山東諸城前涼臺村東漢孫琮墓畫像石上的烤肉串圖
徐州漢畫像藝術館新館則存有兩幅帶有燒烤場景的畫像石實物。一幅是徐州銅山漢王鄉東漢墓出土的《庖廚》畫像石,高78厘米,寬71厘米,厚25厘米。兩面刻畫,正面從上至下依次為:第一層中間刻人在案上切肉,右邊有一人在爐上烤肉串,他左手拿著肉串在爐上烤,右手持扇子扇火,左邊懸掛待烤的肉類和待宰的動物;第二層刻擺放的酒器和燒灶、汲水的場景;第三層刻迎賓的場面。側面還刻有朱雀、雙闕、執戟門吏等圖案。另一幅畫像石的第四層(從下往上數第二層)左側也有一人物左手持扇,右手拿著肉串在圓形三足爐上燒烤。

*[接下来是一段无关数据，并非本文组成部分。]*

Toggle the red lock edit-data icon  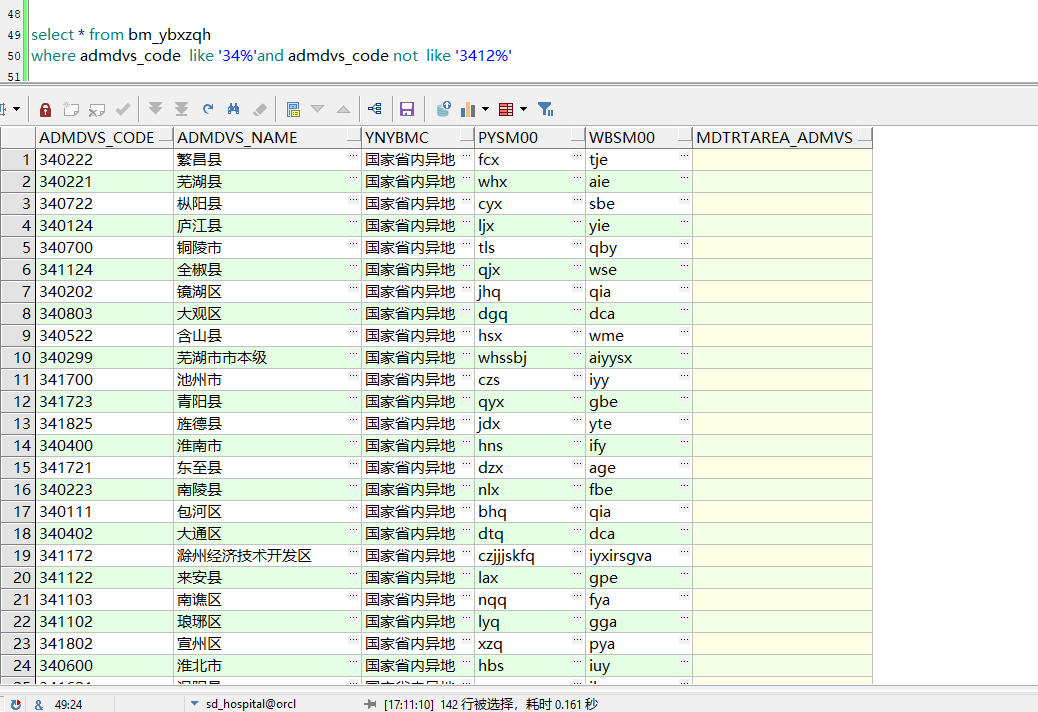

山東諸城前涼臺村東漢孫琮墓出土畫像石上的烤肉串圖,位于庖廚畫面右上部,該圖將烤肉串的細節如殺魚、切肉、串簽和烤肉等一連串的過程刻畫出來,是極為罕見和珍貴的。畫面中下部3人正在案板上切肉;右下角4人皆跪坐于地上,2人在串肉串,1人手持便面(一種用于障面的扇子,這里作煽風用)在烤爐旁煽火,1人翻動烤串。河南密縣打虎亭一號漢墓東耳室北壁東幅上的庖廚圖,也有類似的燒烤場景。
陜西綏德四十里鋪畫像石上的庖廚圖則更全面地表現了從宰殺到烤肉串的全過程。畫面上層刻殺豬圖,二層刻宰羊圖,下層則刻一人炙烤肉串,說明是宰殺之后將豬肉羊肉進行燒烤。

河南密縣打虎亭漢墓東耳室北壁東幅庖廚圖摹本

陜西綏德四十里鋪畫像石上的烤肉串圖
此外,山東孝堂山石祠、安徽宿縣漢畫像石墓的畫像石以及洛陽燒溝六十一號西漢墓壁畫、甘肅嘉峪關魏晉一號墓彩繪磚畫等都有表現烤肉的場景,燒食工具大多是長方形或方形烤爐,以簽串肉進行燒烤。
通過上文的分析,我們知道,早在史前時期人們就有了炮、炙、燔多種烤食方式。戰國、漢代,人們多用長方形或方形烤爐,用簽串肉以烤之。后世的相關資料也很多,但基本烤食方式在漢代已形成,以后的變化不大。